Installing a Dataset

Select a dataset tile and click Install. Paramus downloads the data files from their source (Zenodo, GitHub) and prepares them for querying. Original files are never modified — normalized copies and a search index are created alongside them.

Querying by Chemical Properties

Ask questions in natural language through the chat. Paramus translates your request into the right query automatically.

Find soluble compounds in ethanol at room temperature:

“Show me compounds with LogS above -2 in ethanol between 20 and 30 degrees Celsius from BigSolDB”

Screen polymers by glass transition temperature:

“Which polymers in RadonPy have a Tg above 400K and density below 1.2 g/cm3?”

Look up molecular properties by structure:

“Get the HOMO-LUMO gap and dipole moment for all molecules containing a carbonyl group in QM9”
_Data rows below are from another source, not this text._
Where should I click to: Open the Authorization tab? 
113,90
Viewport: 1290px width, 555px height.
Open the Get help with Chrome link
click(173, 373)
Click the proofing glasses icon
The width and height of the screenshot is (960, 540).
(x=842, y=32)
SMILES columns are automatically canonicalized using RDKit, so c1ccccc1 and C1=CC=CC=C1 both find benzene.

Query Methods

Method	Use Case
`dataset.query`	Filter by structure, property ranges, solvents, conditions
`dataset.query_schema`	Inspect available columns, types, and value ranges
`dataset.query_remote`	Query a dataset without downloading it first
`dataset.list`	See all installed datasets
`dataset.get`	Get metadata and file listing for a dataset

Supported File Formats

Paramus handles common research data formats out of the box:

Format	Extensions
Tabular	.csv, .json, .jsonl, .xlsx, .xls, .parquet, .feather
Scientific	.h5, .hdf5, .mat, .npy, .npz
Serialized	.pkl, .pickle
Archives	.tar, .tar.gz, .tar.bz2, .zip (auto-extracted)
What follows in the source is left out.